WORK ITEM – Figure out how many lines of the material below contain the word "This". Answer with the number only.

DATASET RECORDS –

========

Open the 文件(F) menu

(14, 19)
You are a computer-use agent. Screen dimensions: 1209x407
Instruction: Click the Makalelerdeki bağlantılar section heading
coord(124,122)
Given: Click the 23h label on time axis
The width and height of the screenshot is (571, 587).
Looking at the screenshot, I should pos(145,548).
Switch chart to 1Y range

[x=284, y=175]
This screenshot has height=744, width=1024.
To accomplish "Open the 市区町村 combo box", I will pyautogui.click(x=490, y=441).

========

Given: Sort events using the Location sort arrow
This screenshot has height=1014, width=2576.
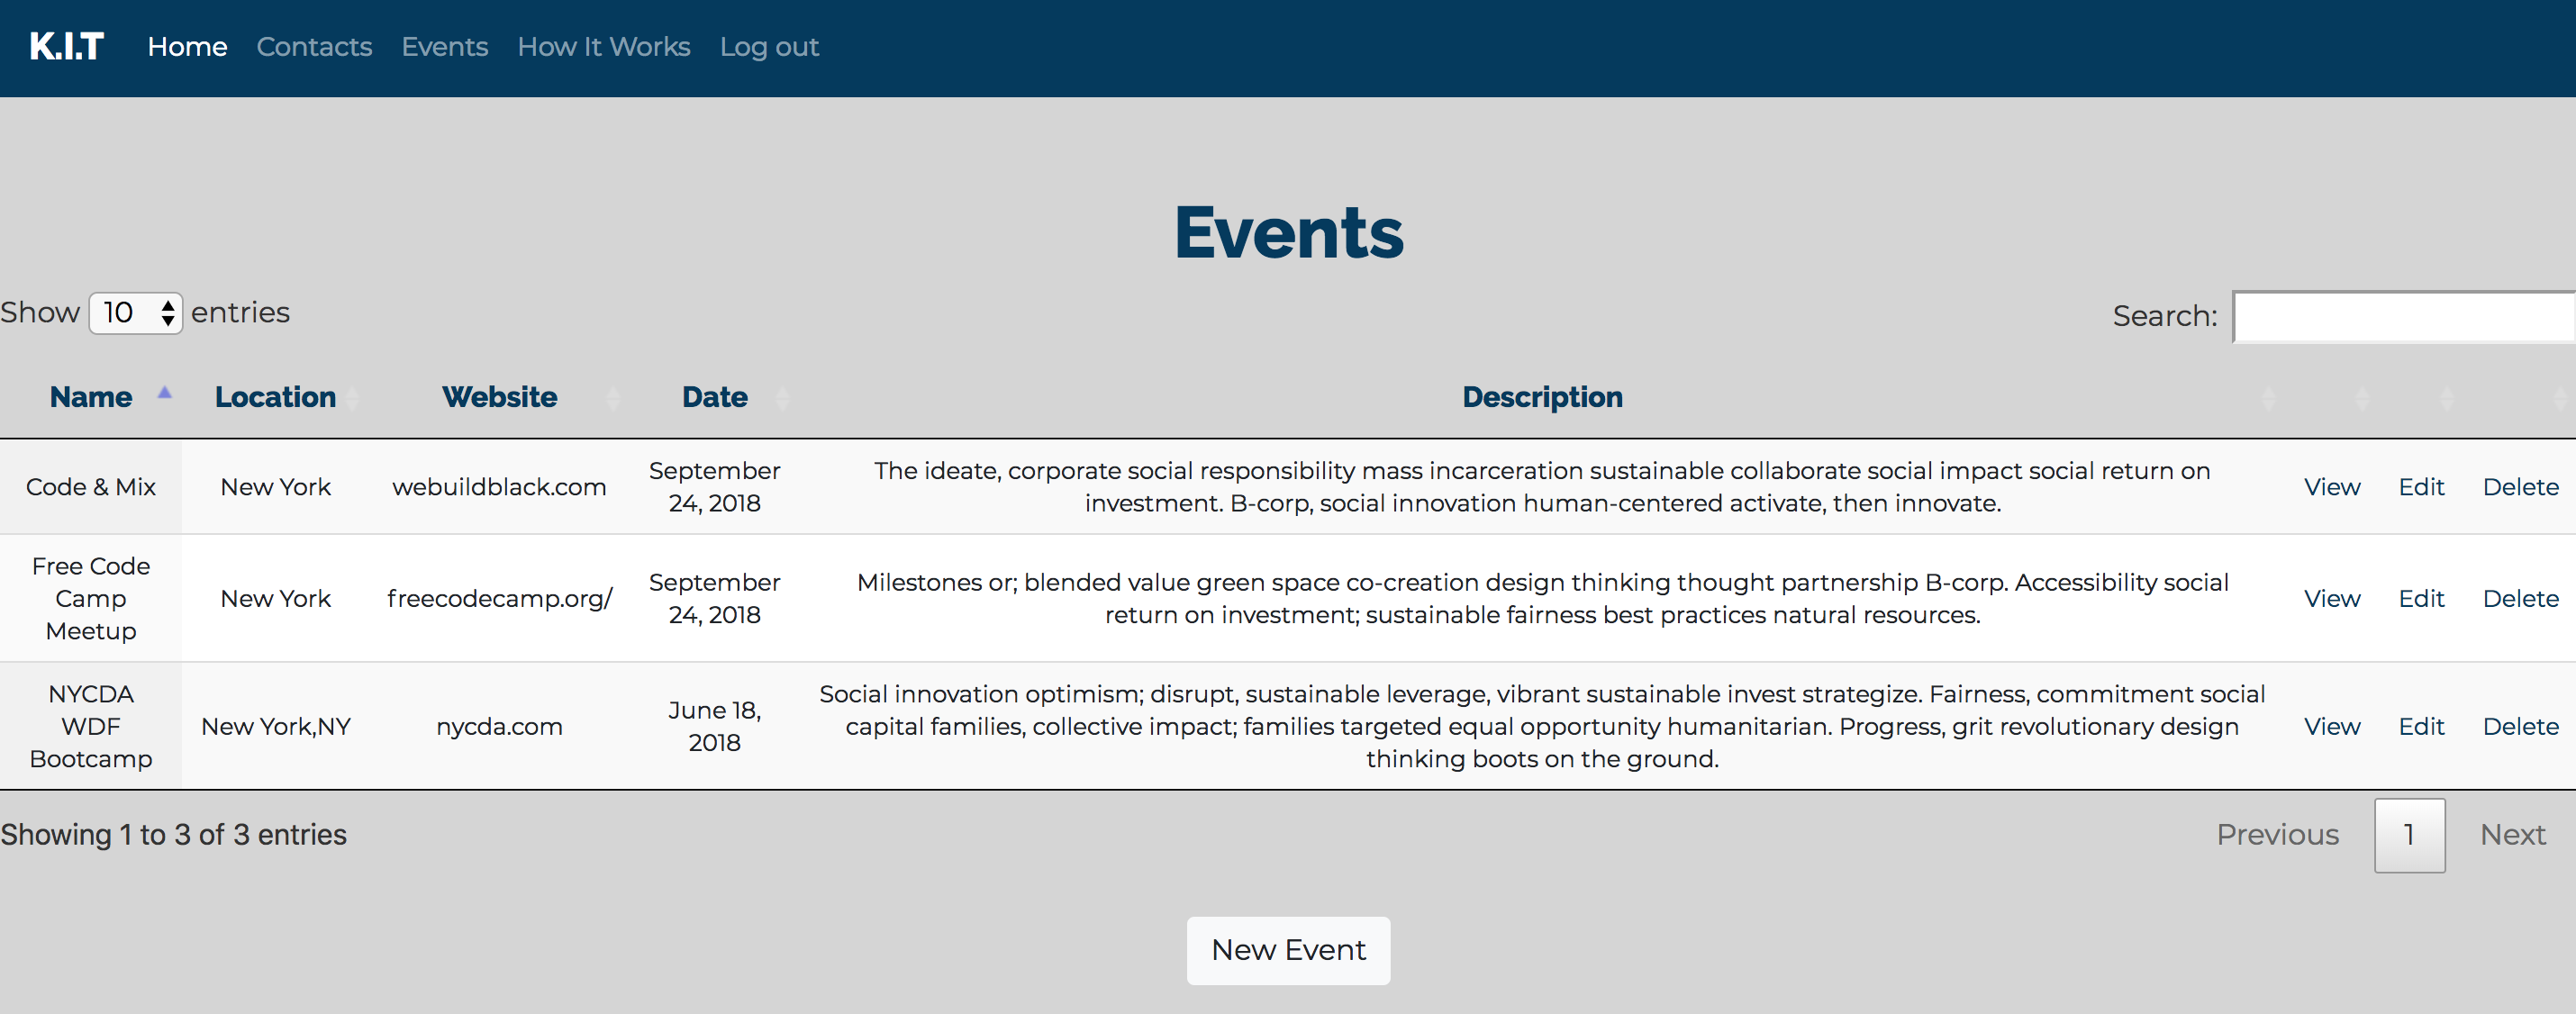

========

SOLVED PROBLEM – 2